B. My wife's family dynamic. My wife's family is unbelievably close, which at first I found to be refreshing, as I am a product of divorced parents. Lately I have begun to... hate is not the right word... resent both her mother and father with a passion that is difficult to repress, and or hide. I have always felt that, in my wife's mind, My opinion/feelings were at best second to her father's. Also, I have always felt that even in my own home I am a second class citizen. For example, we have a his an hers master bathroom... 2 sinks, 2, mirrors, ect. I am not allowed any space or access to this bathroom, my bathroom is the guest bathroom outside in the hallway. Same for closet space, the master is hers and i get banished to the guest bedroom, don't get me wrong "at least I get to sleep in the master bedroom right". Now those examples are not in anyway deal breakers, but i am trying to paint a picture and they help to bring me back to issue B. When I raise concern or complain about things like that, the reasoning that i get is flat out well my Dad uses the guest closet. When my wife is having a bad day or needs advice... she calls her father. When her father has issue with the way i do something around my house I hear about it though my wife. His newest crusade, is to get me a different job in or around their hometown in my degree field. The issue i have with that, is that my degree is in education. I taught for a year after college and... let me say it like this so that i do not offend any educators on this board.... teachers are saints, but I have NO DESIRE to ever teach again. He and i have had numerous discussions about this issue, to the point that we did not speak for quite some time. This is were my voice comes in, i swear i hear the words coming out of my mouth but apparently I must imagine speaking them. I get responses from both my wife and FIL that totally take my wants and needs crumple them up in a ball and step on them. Things like "oh you just weren't in the right situation", or "i promise you will like teaching", and on and on. Guys, I am a grown man with my own opinions, likes and dislikes, ideas and thoughts.

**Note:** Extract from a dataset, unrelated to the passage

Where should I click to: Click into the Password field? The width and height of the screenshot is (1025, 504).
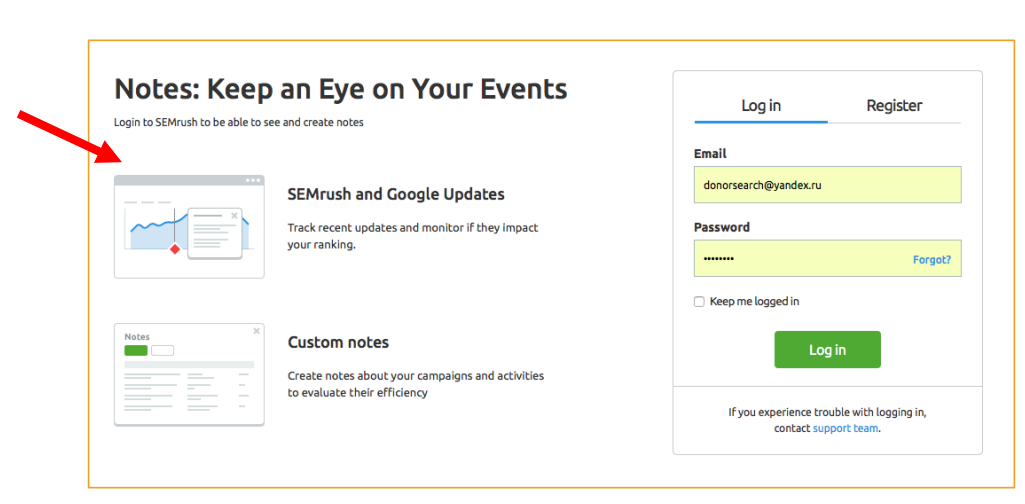tap(800, 259)
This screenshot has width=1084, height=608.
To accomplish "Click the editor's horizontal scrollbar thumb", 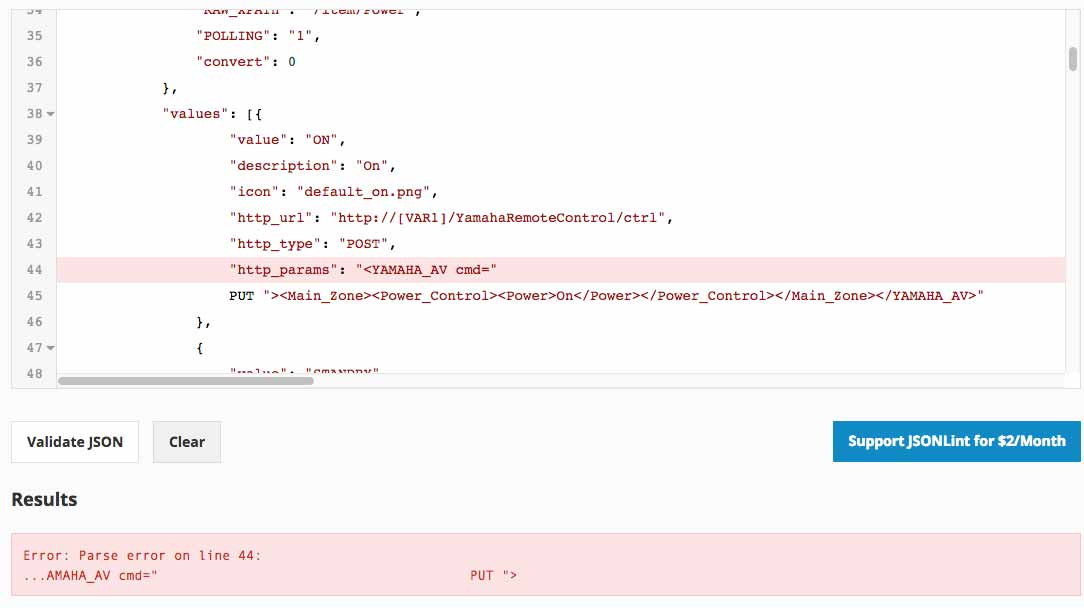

I really thought that after having our son, my wife would be able to focus on our little family, just the three of us. We even discussed the issue and she was on-board. I never asked her to shun her parents, or cut them out of our lives, but i did ask her to start putting more stock into my opinions, and putting me, her husband at least on the same level as her father. Her parents even butt into the way we raise or son, and MY TIME AT HOME with him. They stop by and grab him to go for a drive, ect. Obviously this has not worked. 

So this is getting very long and i am gonna cut it off here, feel free to ask questions, as i am sure there are some holes/gray areas in this ramble of a post i have going. 

Two other points, 3 months after we bought our first house... her parents moved into the same development 2 blocks away... just by chance. 

My family is on the West Coast and we live over 2700 miles from them.


----------



## 4thand11 (May 20, 2013)

Well all I can say is that an ultimatum might be in order, considering you have already spoken to your wife about this in the past.

It sounds to me like her dad is the alpha of her family, used to making decisions and being in charge. Also sounds like your wife craves daddy's approval more than anything (including your approval). She probably has craved his approval since she was a little girl.

Tell her flat out that you will not make decisions to please her father. No asking or discussing... just tell her how it is going to be. 

Also, remind her whose house you are both living in (hint: not her father's).

She needs a serious wakeup call it seems to me. Having your in-laws mad at you sucks (because she sounds like someone who will undoubtedly run and tell her parents anything you say to her), but you can only control yourself not other people.

Tell her your days of being 2nd-class citizen to her dad are over. See how she responds. You might need to exert a little bit of your own alpha-dog here.


----------



## RunninOnEmpty (May 20, 2013)

That is great advice! problem is... I have already done that. I have to admit that in the past i was kind of a push over i.e. give her what she wanted to avoid a fight or hurt feelings, however, i have been getting fed up with it for a few years now and have been setting boundary's/drawing lines in the sand. obviously she does not like the change in the power dynamic and has threatened the big D on a few occasions. I am to the point that the next time she does I am going to take her up on it. My major concern is my son. I really dont want to be away from him as much as i am anyway, and i am afraid of what will happen to my time with him if it comes to that. Bottom line is that she and I are both quite unhappy and i feel that we just go through the motions for him. I.E. no physical contact, avoid conflict, ect.


----------



## VFW (Oct 24, 2012)

Runnin, your wife has never become an adult and is still a child to her parents. Neither does she see you as an adult but another child that is not being submissive to mom and dad. You need to get her to marriage counselling as you need a fair broker in this situation. This is a situation that can not continue and animosity will only continue to grow. 

Additionally, I would no longer discuss the marriage with the in-laws, they have done enough damage. They can no longer be voting members in the decision making process. This is why the Bible teaches that they will leave their mothers and fathers and the two become one. Four people won't fit in this marriage, she needs to decide if she wants to be your wife or their little girl.


----------



## Skate Daddy 9 (Sep 19, 2011)

It sounds like you need to have a man to man talk with your father-in-law. “Dad I am planning on leaving your daughter and a big part of that decision has to do with the fact that you can’t give us the space we need.”


----------



## Rottdad42 (Nov 26, 2012)

I had the same experience. The long and the short of it. Your mom and dad stay out of our marriage, they will respect me and my home and everything in it. The big one of course. You WILL! Validate my feelings, or I'm gone. Insert Kibash. BOOM! Of course what worked for me I was wearing lawdog unifrom and her parents were there when I did it. You could hear a cricket fart after that.


----------



## Rottdad42 (Nov 26, 2012)

I forgot to mention. Two years later I left, I had enough. More to it than that. I never looked back, never been happier now I don't have to contend with that plus other things. Insert "happy pig in s***" dance. Met a great woman have kids and on the path to awesome. So much for the short. Put your foot down man, ALPHA up. It's the only way sometimes. Good Luck.


----------